Earlier this year, Ford (F) announced $6.6 billion earnings in 2010, the most it's racked up in a decade. Interestingly, the profits were almost evenly split between U.S. and international businesses, which is indicative of an overall trend in the global auto industry. Something else is going on here, however. For the first time in years, General Motors (GM) and Ford are true rivals again.

Toyota's (TM) woes have led to a collapse of it hard-won North American market share -- at one point in 2009, Toyota was looking like it could surpass GM. Those days are gone, as Toyota has now dropped below Ford. The renewed Detroit Big Two are now developing their competitive strategies for both the homefront and the high-growth developing world.

Russia as the battleground
The conventional interpretation says that GM is stronger in Asia, while Ford is better in Europe. This is largely true, but GM is hardly uninterested in the Old World, hence its refusal to jettison its Opel brand in the aftermath of its 2009 bankruptcy. Ford, on the other hand, lags in Asia and is struggling to catch up. This had led to speculation that a third front needs to be opened -- and that front could be Russia.
Let's just say that this could be lively. It's a big question right now whether GM can afford to chase rapid growth and major profits in China and Latin America while simultaneously maintaining its dominant U.S. market share, fix Opel, and expand production and sales in Russia. As well as the company has done since emerging from bankruptcy and staging an IPO, a big chunk is still owned by the U.S. Treasury. Ford doesn't have that problem, but it is managing far more debt than GM.

Toyota is always in the background
Of course the idea that there's now a Detroit Big Two with the luxury of dividing up the developing world like a pair of industrial colonialists could only emerge if Toyota hadn't fallen so far off its game. This will not last. At some point in the not-too-distant future, Toyota will look to aggressively expand in China, which will divert GM's attention from its Russian engagement with Ford. (And let's not forget that the German carmaking giants, especially Volkswagen, are also aiming for growth in Russia -- and Russia itself wants to develop its own domestic auto industry.)

I don't think GM can pull this off. Which makes its commitment to Opel seem, in retrospect, misguided. But this is GM's Achilles Heel: It wants to be competitive everywhere. It might have made sense, in 2009, to focus on North American, Asia, and Latin America, leaving Europe to Ford and the European carmakers. But the General just couldn't do it. Europe was the gateway to Russia, and those Russian growth expectations were just too tempting.

There are no numbers ones on the global stage
It's somewhat reassuring to see GM and Ford and number one and number two in North American again. But these kinds of rankings are irrelevant when you look at the international auto industry.
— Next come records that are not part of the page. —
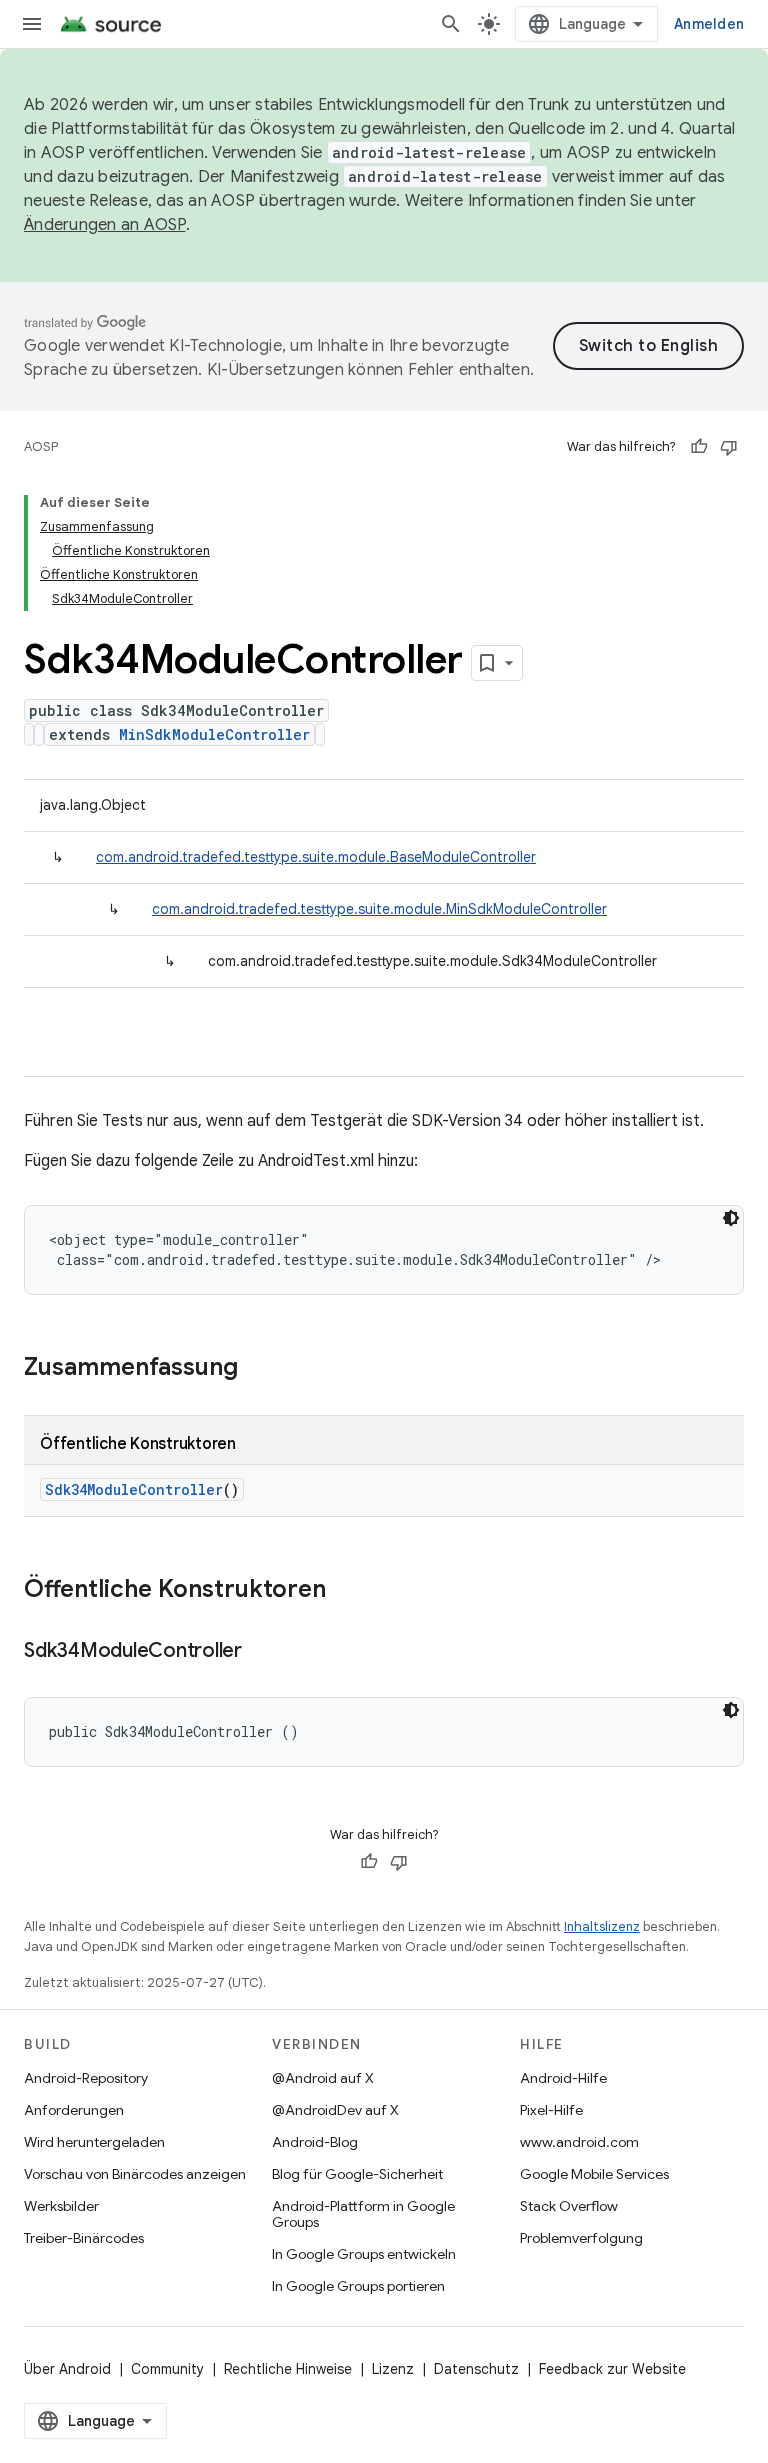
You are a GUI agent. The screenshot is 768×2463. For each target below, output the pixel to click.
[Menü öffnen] (32, 24)
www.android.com (579, 2142)
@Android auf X (323, 2078)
There are simply too many players now, with too may new ones -- from China and India -- entering the fray.

GM has a good plan for China, taking advantage of low-cost labor to set up an export regime to build cheap cars destined for Latin America. It doesn't matter, in this scheme, what GM's Chinese market share is. Europe is a different story, and while Russia is important, it could end up being a massive resource suck for GM. Ford has the opposite problem: Going up against GM in China might cost it in Europe and Russia. The bottom line is that the U.S. Big Two might not be able to afford to share their rivalry with the rest of the world.